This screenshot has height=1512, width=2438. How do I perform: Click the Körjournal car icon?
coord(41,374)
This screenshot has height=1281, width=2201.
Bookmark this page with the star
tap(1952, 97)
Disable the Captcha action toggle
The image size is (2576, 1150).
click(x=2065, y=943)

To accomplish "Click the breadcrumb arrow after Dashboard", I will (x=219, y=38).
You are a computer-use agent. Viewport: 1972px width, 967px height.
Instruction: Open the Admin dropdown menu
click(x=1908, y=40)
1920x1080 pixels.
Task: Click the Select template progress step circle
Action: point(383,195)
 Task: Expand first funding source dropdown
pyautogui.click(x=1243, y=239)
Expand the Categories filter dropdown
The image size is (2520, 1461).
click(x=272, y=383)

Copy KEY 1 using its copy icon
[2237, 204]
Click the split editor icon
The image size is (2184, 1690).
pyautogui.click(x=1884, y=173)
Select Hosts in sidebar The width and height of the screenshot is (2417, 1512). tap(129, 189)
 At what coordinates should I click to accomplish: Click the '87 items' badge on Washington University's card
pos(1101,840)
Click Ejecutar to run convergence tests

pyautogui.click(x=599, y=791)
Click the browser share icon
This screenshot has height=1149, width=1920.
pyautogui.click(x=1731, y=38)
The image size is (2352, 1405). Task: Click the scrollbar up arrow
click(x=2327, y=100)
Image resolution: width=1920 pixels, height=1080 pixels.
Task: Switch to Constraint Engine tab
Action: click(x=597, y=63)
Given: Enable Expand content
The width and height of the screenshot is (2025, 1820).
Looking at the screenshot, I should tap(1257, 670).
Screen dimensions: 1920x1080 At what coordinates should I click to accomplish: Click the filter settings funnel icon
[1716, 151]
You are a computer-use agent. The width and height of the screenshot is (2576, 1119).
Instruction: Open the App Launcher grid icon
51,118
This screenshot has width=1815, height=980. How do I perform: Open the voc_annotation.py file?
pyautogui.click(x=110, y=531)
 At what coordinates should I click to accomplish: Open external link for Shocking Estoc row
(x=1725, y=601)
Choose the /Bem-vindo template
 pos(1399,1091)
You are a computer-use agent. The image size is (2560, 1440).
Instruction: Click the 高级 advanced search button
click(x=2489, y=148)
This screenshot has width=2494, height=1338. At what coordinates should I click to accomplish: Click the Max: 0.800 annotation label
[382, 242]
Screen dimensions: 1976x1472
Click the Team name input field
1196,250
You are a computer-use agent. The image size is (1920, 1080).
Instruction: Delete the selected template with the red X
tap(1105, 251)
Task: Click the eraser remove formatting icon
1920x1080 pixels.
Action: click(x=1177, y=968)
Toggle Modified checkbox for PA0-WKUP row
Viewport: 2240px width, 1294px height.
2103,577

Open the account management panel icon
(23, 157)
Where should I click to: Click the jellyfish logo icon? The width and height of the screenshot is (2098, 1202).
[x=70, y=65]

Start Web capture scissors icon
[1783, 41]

===============

# The task
Every line from the one containing "Task: Click the eraser remove formatting icon" to the end of the material above must be written out exactly. Nothing else is wanted.

# Reply
Task: Click the eraser remove formatting icon
1920x1080 pixels.
Action: click(x=1177, y=968)
Toggle Modified checkbox for PA0-WKUP row
Viewport: 2240px width, 1294px height.
2103,577

Open the account management panel icon
(23, 157)
Where should I click to: Click the jellyfish logo icon? The width and height of the screenshot is (2098, 1202).
[x=70, y=65]

Start Web capture scissors icon
[1783, 41]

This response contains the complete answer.